(Extracted data Opens)

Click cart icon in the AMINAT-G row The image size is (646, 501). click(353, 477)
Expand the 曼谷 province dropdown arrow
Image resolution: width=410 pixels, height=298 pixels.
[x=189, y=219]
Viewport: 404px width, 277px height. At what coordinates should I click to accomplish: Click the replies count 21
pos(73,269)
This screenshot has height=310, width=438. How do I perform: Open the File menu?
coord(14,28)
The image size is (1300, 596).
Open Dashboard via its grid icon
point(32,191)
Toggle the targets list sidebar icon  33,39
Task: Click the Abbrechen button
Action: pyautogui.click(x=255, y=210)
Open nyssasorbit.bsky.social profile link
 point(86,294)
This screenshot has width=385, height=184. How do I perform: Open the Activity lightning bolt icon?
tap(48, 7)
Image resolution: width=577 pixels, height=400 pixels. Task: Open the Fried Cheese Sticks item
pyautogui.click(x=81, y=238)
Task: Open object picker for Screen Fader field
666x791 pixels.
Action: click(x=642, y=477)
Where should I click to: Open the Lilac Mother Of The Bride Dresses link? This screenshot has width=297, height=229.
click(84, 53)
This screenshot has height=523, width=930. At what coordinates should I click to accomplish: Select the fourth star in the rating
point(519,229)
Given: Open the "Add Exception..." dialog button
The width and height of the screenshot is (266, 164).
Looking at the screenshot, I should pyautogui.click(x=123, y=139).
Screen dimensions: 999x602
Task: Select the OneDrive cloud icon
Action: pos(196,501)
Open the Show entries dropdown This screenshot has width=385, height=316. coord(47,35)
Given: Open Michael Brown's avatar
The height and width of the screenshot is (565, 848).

(Extracted data Closes)

== Exercise brief ==
Return the entries above exactly as they were written.

== Expected answer ==
Click cart icon in the AMINAT-G row The image size is (646, 501). click(353, 477)
Expand the 曼谷 province dropdown arrow
Image resolution: width=410 pixels, height=298 pixels.
[x=189, y=219]
Viewport: 404px width, 277px height. At what coordinates should I click to accomplish: Click the replies count 21
pos(73,269)
This screenshot has height=310, width=438. How do I perform: Open the File menu?
coord(14,28)
The image size is (1300, 596).
Open Dashboard via its grid icon
point(32,191)
Toggle the targets list sidebar icon  33,39
Task: Click the Abbrechen button
Action: pyautogui.click(x=255, y=210)
Open nyssasorbit.bsky.social profile link
 point(86,294)
This screenshot has width=385, height=184. How do I perform: Open the Activity lightning bolt icon?
tap(48, 7)
Image resolution: width=577 pixels, height=400 pixels. Task: Open the Fried Cheese Sticks item
pyautogui.click(x=81, y=238)
Task: Open object picker for Screen Fader field
666x791 pixels.
Action: click(x=642, y=477)
Where should I click to: Open the Lilac Mother Of The Bride Dresses link? This screenshot has width=297, height=229.
click(84, 53)
This screenshot has height=523, width=930. At what coordinates should I click to accomplish: Select the fourth star in the rating
point(519,229)
Given: Open the "Add Exception..." dialog button
The width and height of the screenshot is (266, 164).
Looking at the screenshot, I should pyautogui.click(x=123, y=139).
Screen dimensions: 999x602
Task: Select the OneDrive cloud icon
Action: pos(196,501)
Open the Show entries dropdown This screenshot has width=385, height=316. coord(47,35)
Given: Open Michael Brown's avatar
The height and width of the screenshot is (565, 848).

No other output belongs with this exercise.